Thank you Bianchi lovers!


----------



## Suchapinch (Apr 9, 2006)

hi,

i have a 2004 xl boron frame (2003 to current are the same). i have no complaints with the ride quality. the ride to and from the loop i ride is VERY schetchy and i never feel like the bike is doing anything nasty to me. it is a good deal stiffer than my old bianchi specialissma steel frame, but also much lighter and i feel like it is a trade off in terms of stiffness, speed and weight (a positive trade off).

i'm interested in what you think of the virata's ride. a friend of mine just bought one, but since he rides a 53 and i ride a 61 i won't be able to find out first hand. the virata acually uses the top of the line dedacciai 16.5 tubes, while the boron is the 14.5 (lesser?). but, the boron frame has a more oversized down tube and that foam suffing.


----------



## dwwheels (Feb 28, 2007)

I have owned the Pinella for approx. a month now and it is a dream to ride. It disappears under me while riding as long as 4 hours. The bike is very comfortable and I am comparing "comfortable" to a Bianchi Brava (steel) and a Klein Quantum (full aluminum). it is listed in Bianchi's reparto corsa line of bikes and I too was worried about a tight geometry, but I would not give this bike up for the world. 

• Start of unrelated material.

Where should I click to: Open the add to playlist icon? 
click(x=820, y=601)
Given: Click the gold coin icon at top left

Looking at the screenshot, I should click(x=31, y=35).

The bike's handling is crisp in twisting descents w/o being twitchy or erratic. The bike is very smooth and a hundred times more bike than I expected. I chose the Pinella after riding the 1885 (nice riding, but the alu feel I was trying to get away from), 928 (liked it, but for the money and 105 components, I went Centaur and steel), the San Mateo (harsh alu feel like my Klein), the Veloce (nice, but not as nice of a ride as the Pinella), and the Virata. 

The Pinella's boron is great riding steel (stiff w/o being at all harsh, and smooths out the roughest of roads) and you must at least ride and decide for yourself. I started out looking to purchase a carbon or an alu/carbon framed bike, but stuck with the steel. Good Luck.


----------



## Kung Fu Felice (Apr 17, 2007)

Alas, the Pinella in my size appears to be a rarity and before they had a chance to locate a 53 for me, I took a test ride on the new fangled 928 C2C... I was hooked on this geometry. The ride fit me like a glove and I left with the C2C/Ultegra before I knew what happened.

I'm lurking on ebay for the Pinella though... so there's still hope!


----------